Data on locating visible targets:
———

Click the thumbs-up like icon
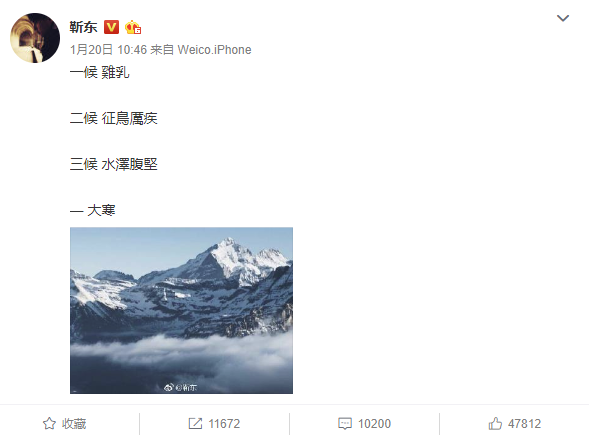The width and height of the screenshot is (589, 440). 495,423
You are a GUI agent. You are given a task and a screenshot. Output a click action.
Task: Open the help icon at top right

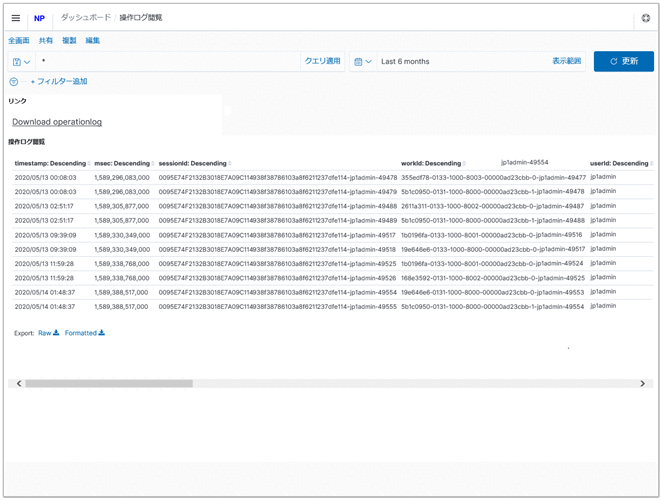645,18
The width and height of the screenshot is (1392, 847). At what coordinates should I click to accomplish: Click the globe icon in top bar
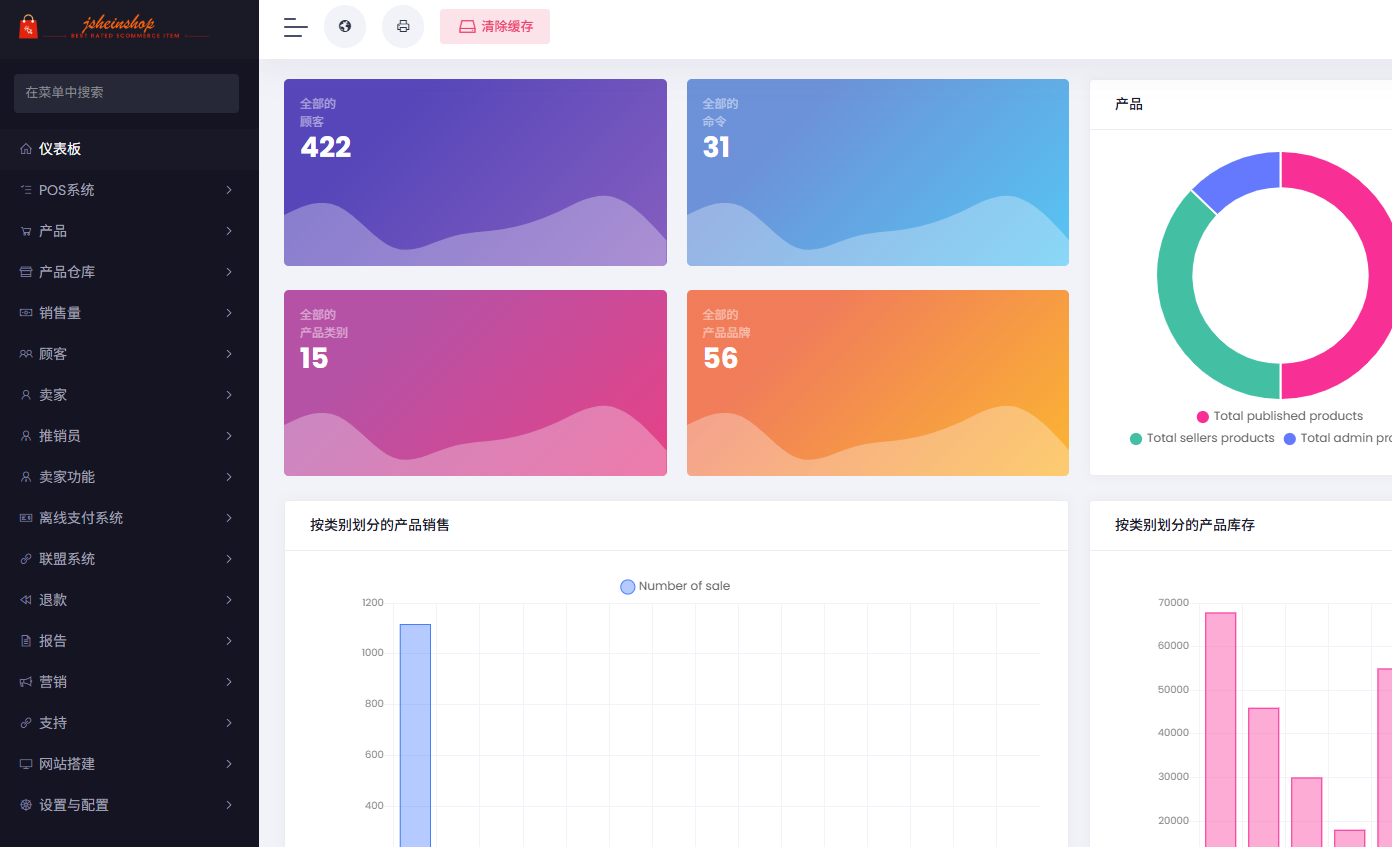coord(345,27)
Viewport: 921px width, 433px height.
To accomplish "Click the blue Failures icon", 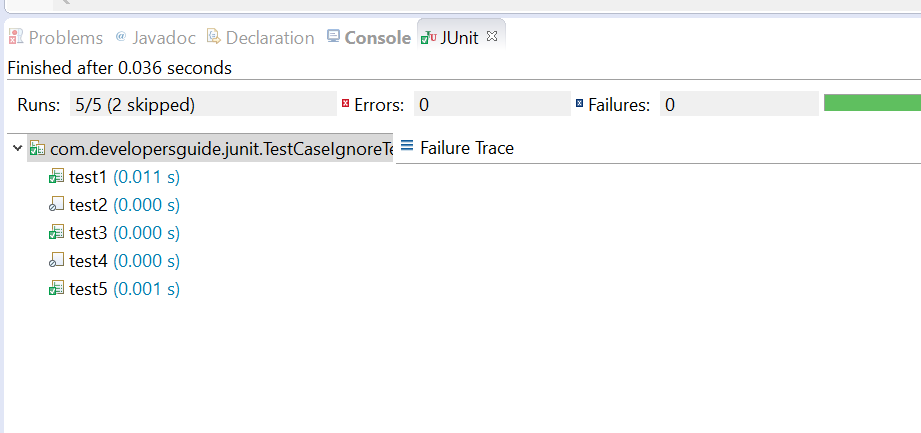I will [x=579, y=103].
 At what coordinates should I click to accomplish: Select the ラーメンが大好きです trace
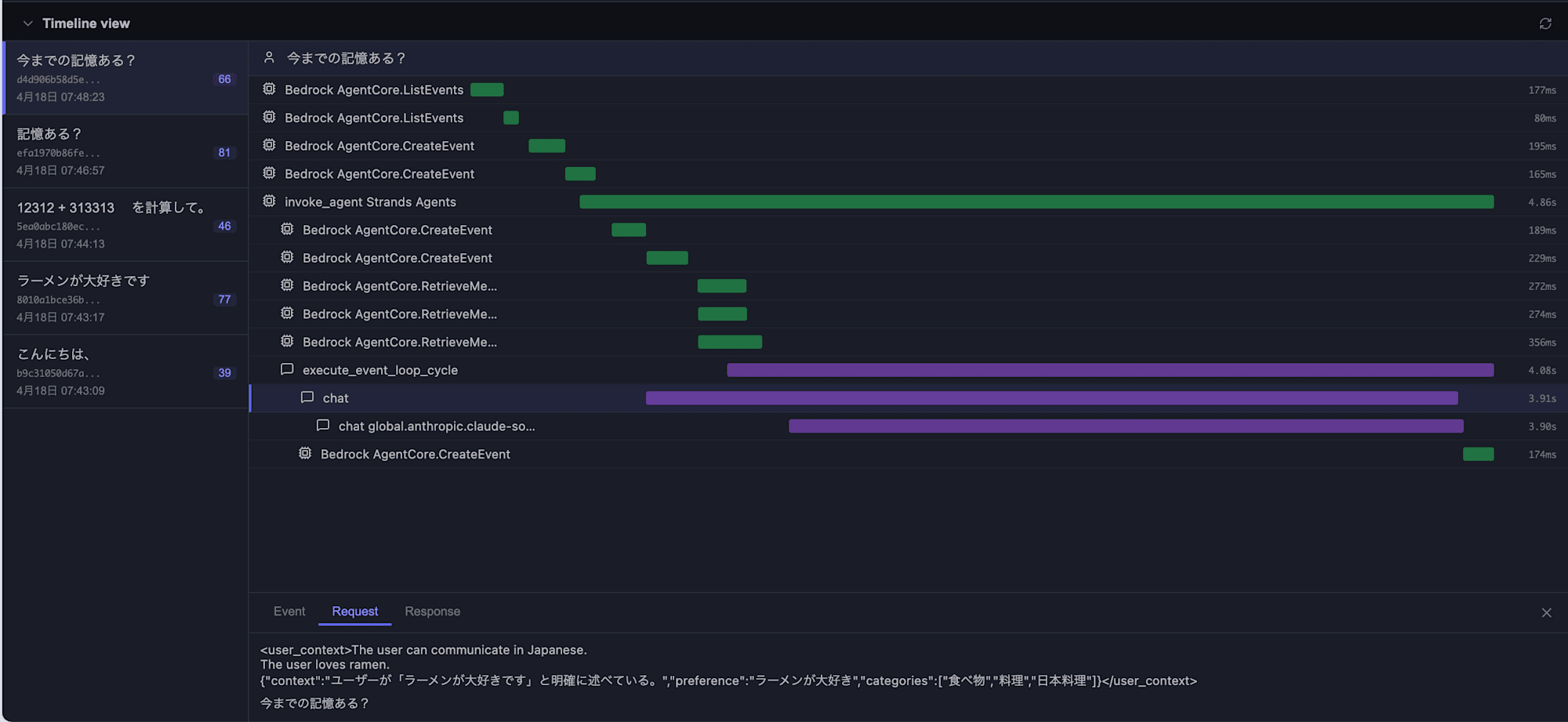pyautogui.click(x=125, y=298)
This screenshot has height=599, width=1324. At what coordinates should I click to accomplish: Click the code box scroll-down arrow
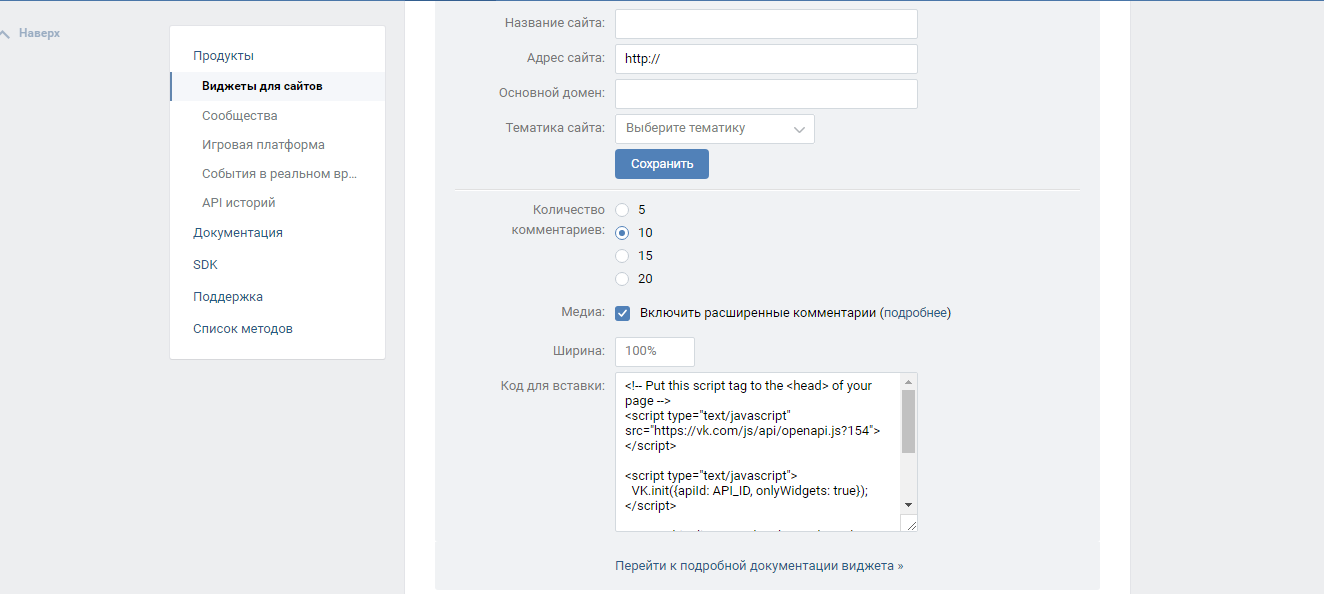908,505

———

Stated goal
Reproduce the records above verbatim, from the line containing "You are a GUI" through the line containing "coord(345,27)", with both of those lines included. Leave the pictures out.

Answer to this task
You are a GUI agent. You are given a task and a screenshot. Output a click action.
Task: Open the help icon at top right

645,18
The width and height of the screenshot is (1392, 847). At what coordinates should I click to accomplish: Click the globe icon in top bar
coord(345,27)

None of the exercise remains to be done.